Stored data
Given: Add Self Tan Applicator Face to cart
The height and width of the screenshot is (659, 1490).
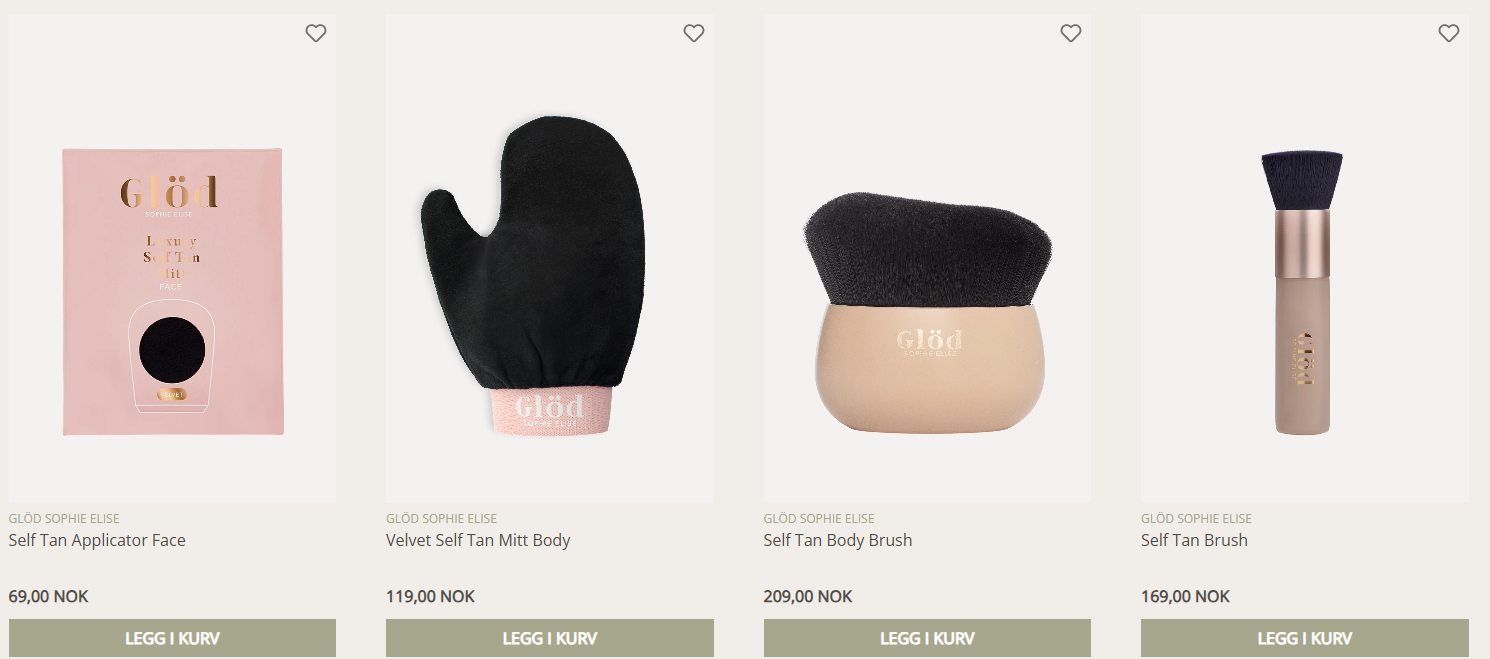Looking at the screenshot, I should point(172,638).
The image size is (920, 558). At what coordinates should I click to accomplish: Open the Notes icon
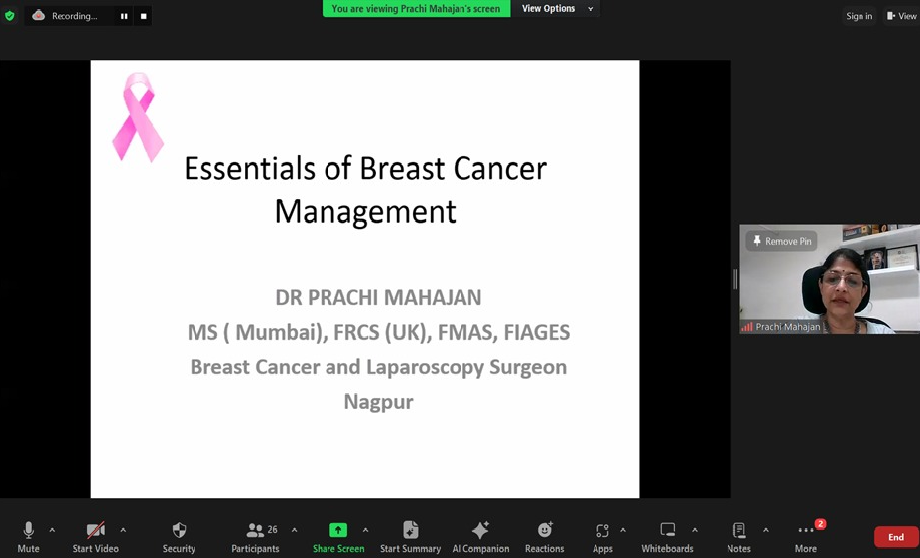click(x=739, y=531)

*Task prompt*: Copy all of the items above verbatim, line by line, and leave the pictures out of the output.

*Written answer*:
Given: Add Self Tan Applicator Face to cart
The height and width of the screenshot is (659, 1490).
Looking at the screenshot, I should point(172,638).
The image size is (920, 558). At what coordinates should I click to accomplish: Open the Notes icon
click(x=739, y=531)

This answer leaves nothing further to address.